══ THE DATA ══

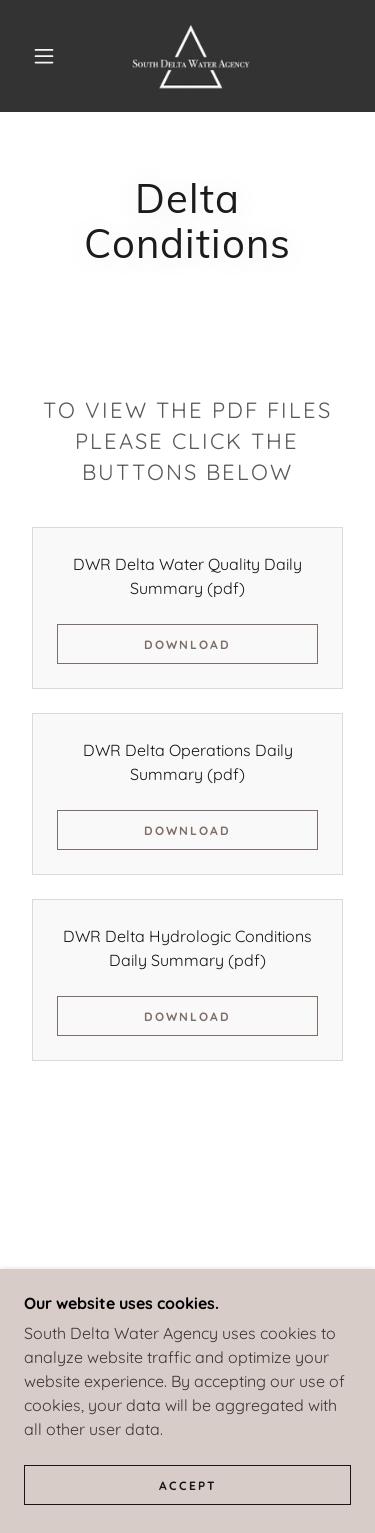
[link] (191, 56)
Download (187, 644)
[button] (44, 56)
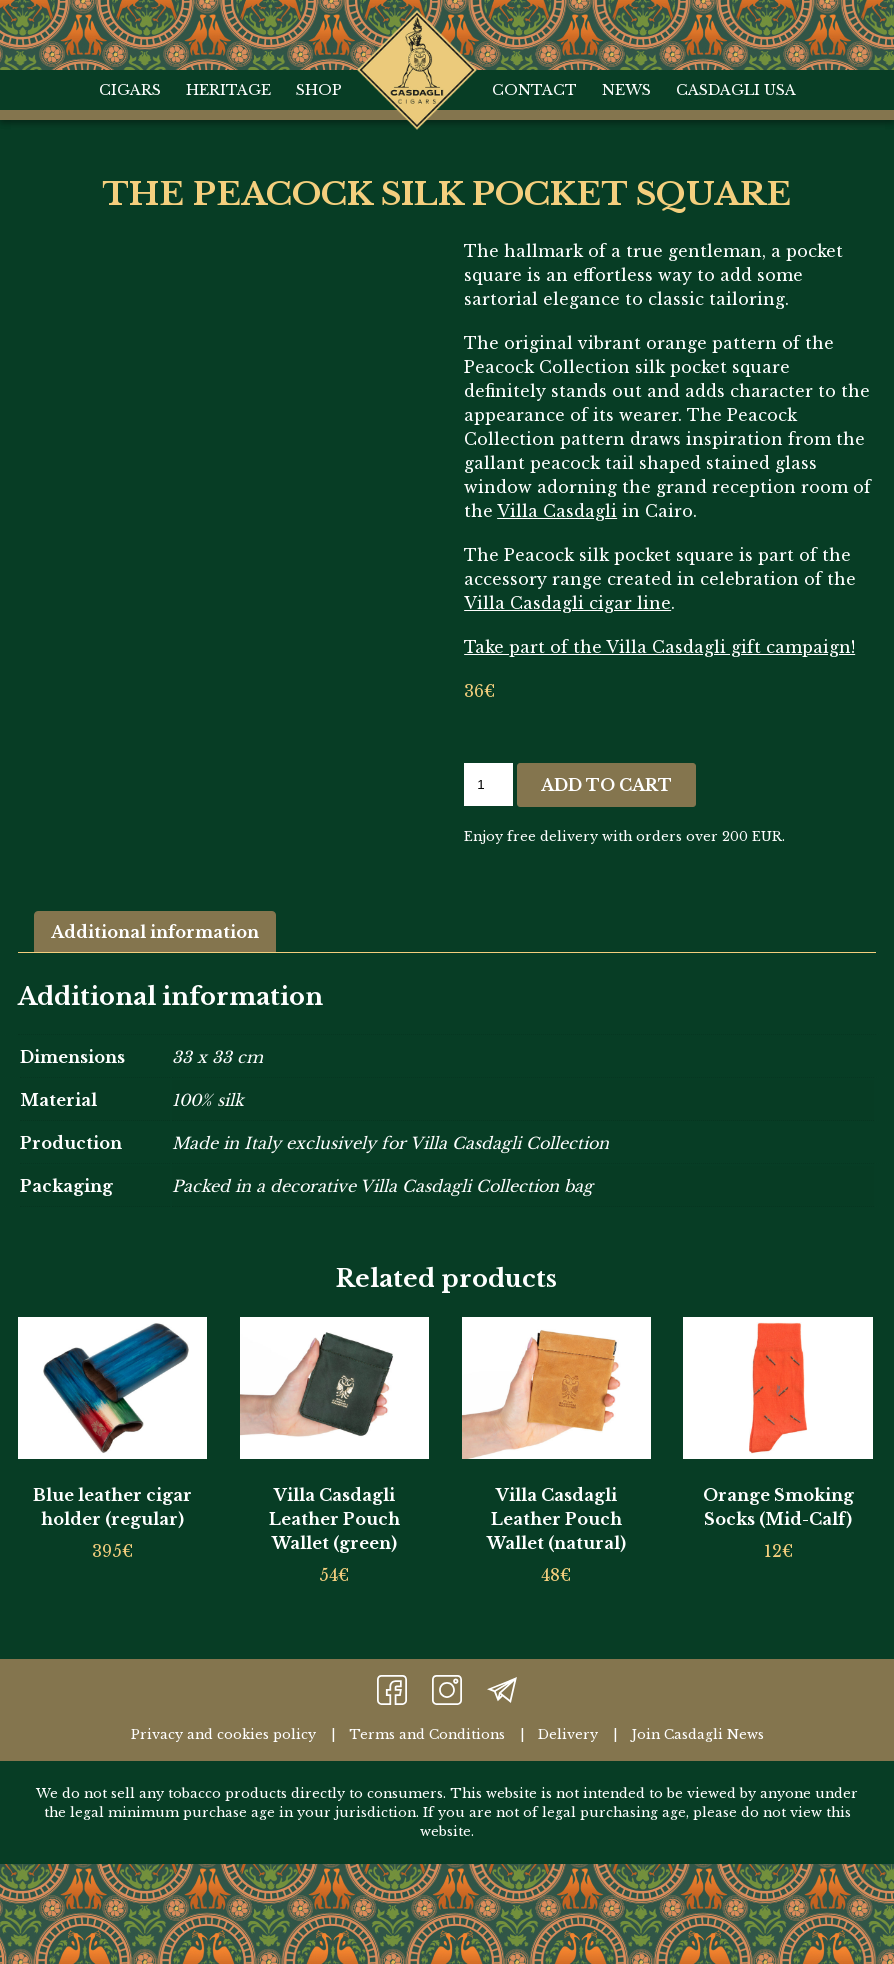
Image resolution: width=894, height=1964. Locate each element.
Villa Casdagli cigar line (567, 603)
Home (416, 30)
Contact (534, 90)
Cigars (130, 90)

═══
══ THE DATA ══

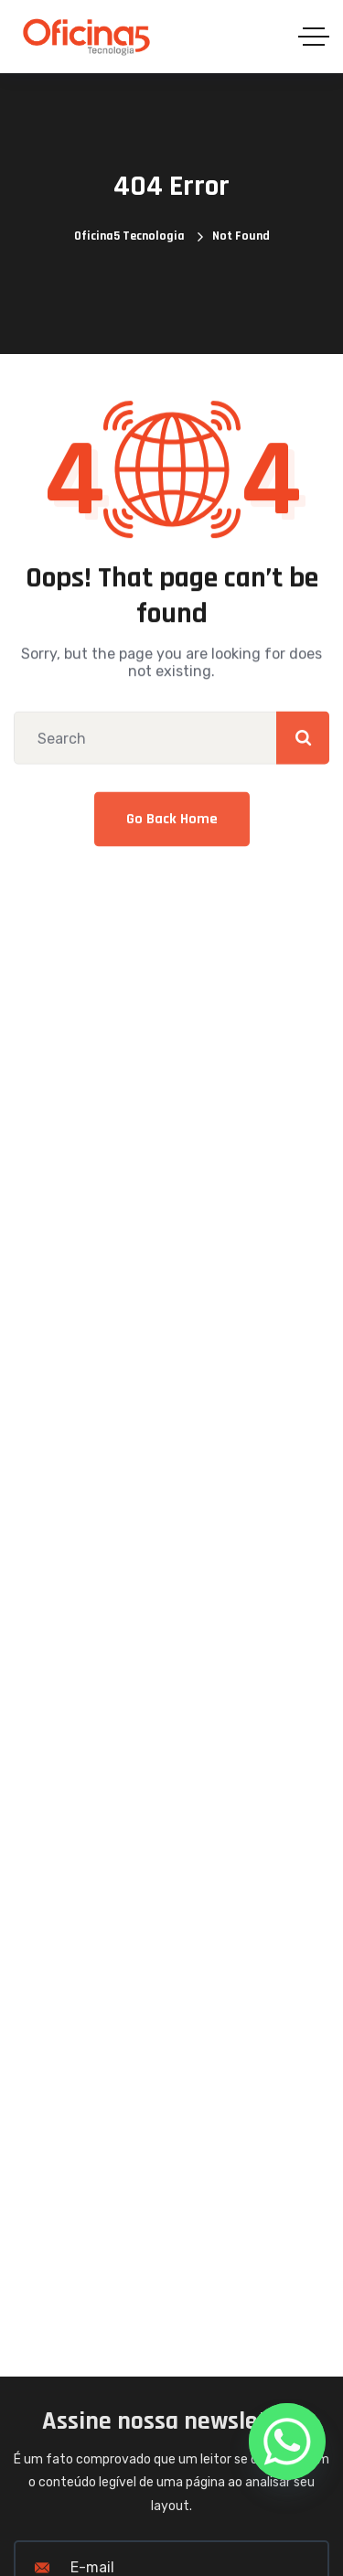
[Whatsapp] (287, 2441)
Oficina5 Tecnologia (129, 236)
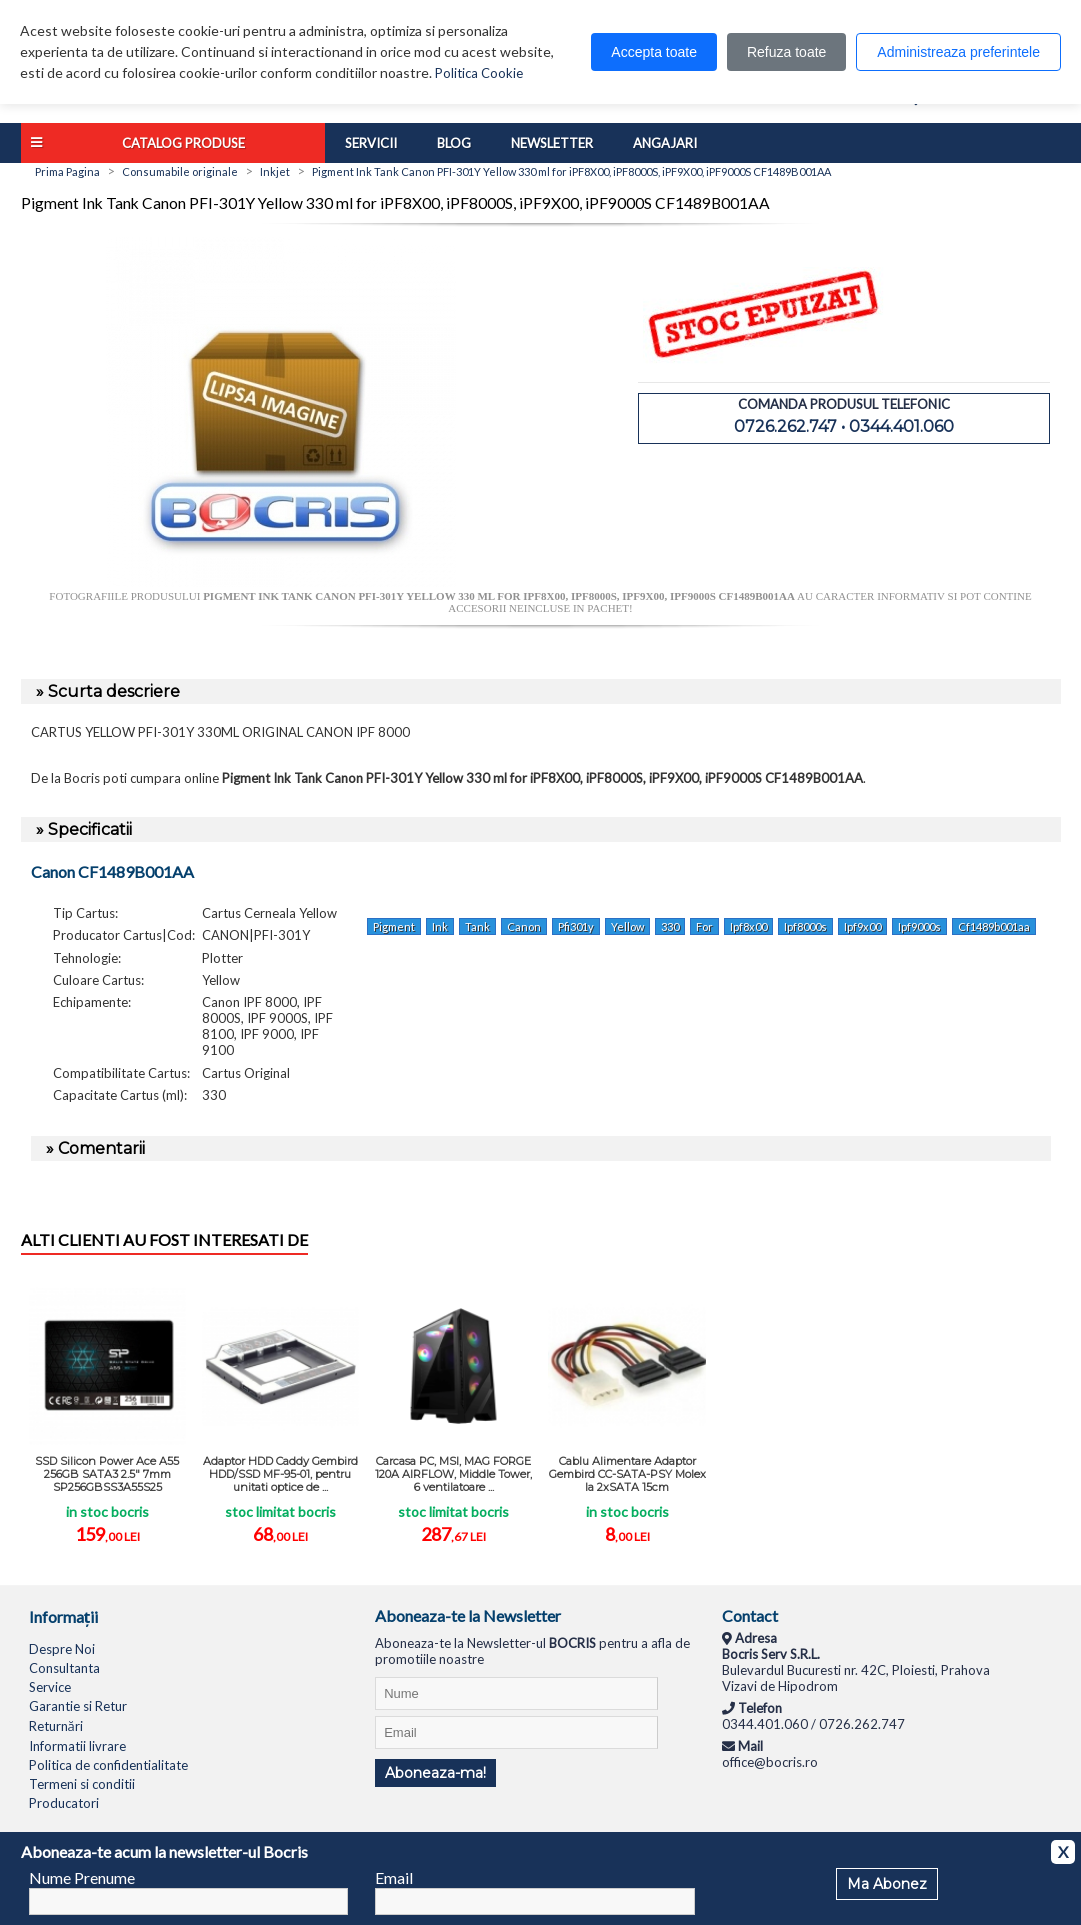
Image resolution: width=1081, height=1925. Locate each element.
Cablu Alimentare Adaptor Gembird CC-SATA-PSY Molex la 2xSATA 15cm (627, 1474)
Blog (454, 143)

═══

▸ **DESCRIPTION OF THE TASK**: Repeat the records from the line with "[link] (191, 56)" up to and including the line with "Contact (534, 90)", leaving the pictures out of your answer.

▸ **REPLY TO THE EXERCISE**:
[link] (191, 56)
Download (187, 644)
[button] (44, 56)
Image resolution: width=894, height=1964. Locate each element.
Villa Casdagli cigar line (567, 603)
Home (416, 30)
Contact (534, 90)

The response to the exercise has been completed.